In both cases, the perpetrator and victim were genetically identical
Fraternal twins also have identical DNA (the egg split in the mother), by necessity one would be born first and be "older" that the other. In today's system, I don't believe that one could legally kill the other.

:)


I think it's the identical twins that have the same DNA and fraternal twins don't.
 
It's consistent with "Up the Long Ladder" in saying that

a) you can kill yourself without penalty and ...
The difference there being Picard killed (murdered?) a older self. In Up the Long Ladder, Riker killed a seperate new person created from his dna, a off-spring.

:)

I find both actions particularly out of place from characters who seem to go to great lengths at other times to preserve the "lives" and fight for the rights of Starfleet androids, a Holmes holodeck character, exocomps, crystalline entities, and little buggers who think humans are "Ugly Bags of Mostly Water"......

When Riker and Dr. Pulaski killed their developing clones without too much thought about the morality of their action, it bothered me (Maybe they did labor a bit over making the decision... It has been a while since I saw the episode).
 
It's consistent with "Up the Long Ladder" in saying that

a) you can kill yourself without penalty and ...
The difference there being Picard killed (murdered?) a older self. In Up the Long Ladder, Riker killed a seperate new person created from his dna, a off-spring.

:)

I find both actions particularly out of place from characters who seem to go to great lengths at other times to preserve the "lives" and fight for the rights of Starfleet androids, a Holmes holodeck character, exocomps, crystalline entities, and little buggers who think humans are "Ugly Bags of Mostly Water"......

When Riker and Dr. Pulaski killed their developing clones without too much thought about the morality of their action, it bothered me (Maybe they did labor a bit over making the decision... It has been a while since I saw the episode).

it is out of character and from my understanding, was done more to make a point about abortion(not an analagous situation) than for it to make sense or be a reasonable thing for a character to do.

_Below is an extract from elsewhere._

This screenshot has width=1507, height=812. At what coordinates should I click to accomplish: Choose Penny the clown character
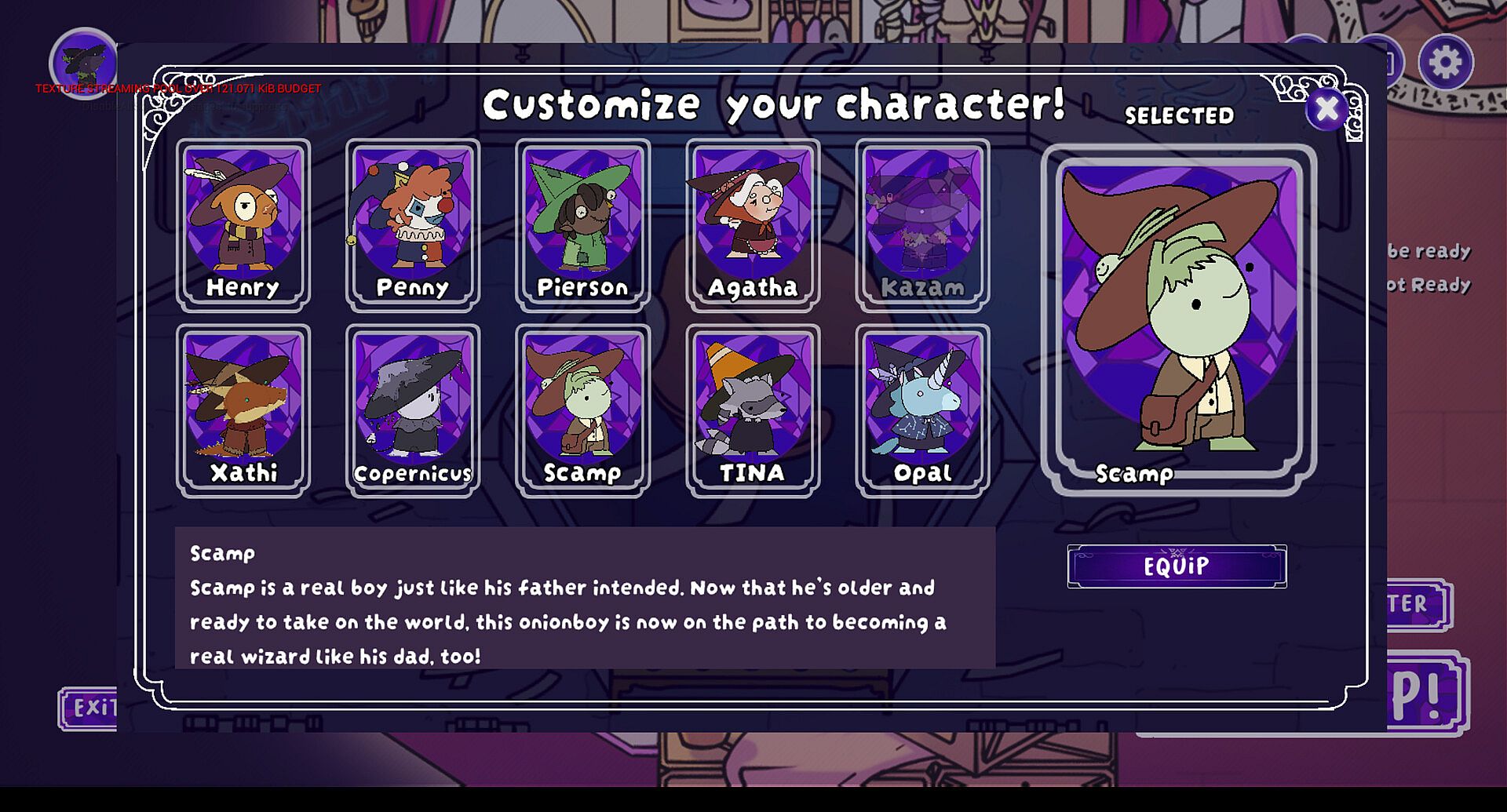(413, 225)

Why doesn't Will Riker want to kill Thomas Riker in "second chances" then?
 
Why doesn't Will Riker want to kill Thomas Riker in "second chances" then?
What makes you think he doesn't? Maybe everybody just felt bad for Tom, & Will just thought it would leave a bad taste in everyone's mouth :guffaw:
 
It looks to me that Riker and Pulaski are making a highly moral decision when erasing their disgusting clones from existence. It's just not the type of morals that would be familiar to us - but it's consistent with the disgust expressed earlier in the episode, and consistent with Picard shooting his temporal clone in another episode. By killing a clone, our heroes are setting an example to the world, showing everybody that crime (cloning) doesn't pay, and thus giving their Starfleet uniforms and extra sheen of honor.

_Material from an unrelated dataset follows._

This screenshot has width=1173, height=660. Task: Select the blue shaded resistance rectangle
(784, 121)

It's difficult to say what other effects the antipathy towards cloning would have in the 24th century society. It might lead to certain other types of killing being considered okay and necessary; Riker had little objection to the idea of mercy killing in "Half a Life" or "The Vengeance Factor", for example. Or the murderous mentality might truncate at clones made against the template's will, and the hatred of such clones would in fact increase the respect for other types of life and hold back the trigger finger.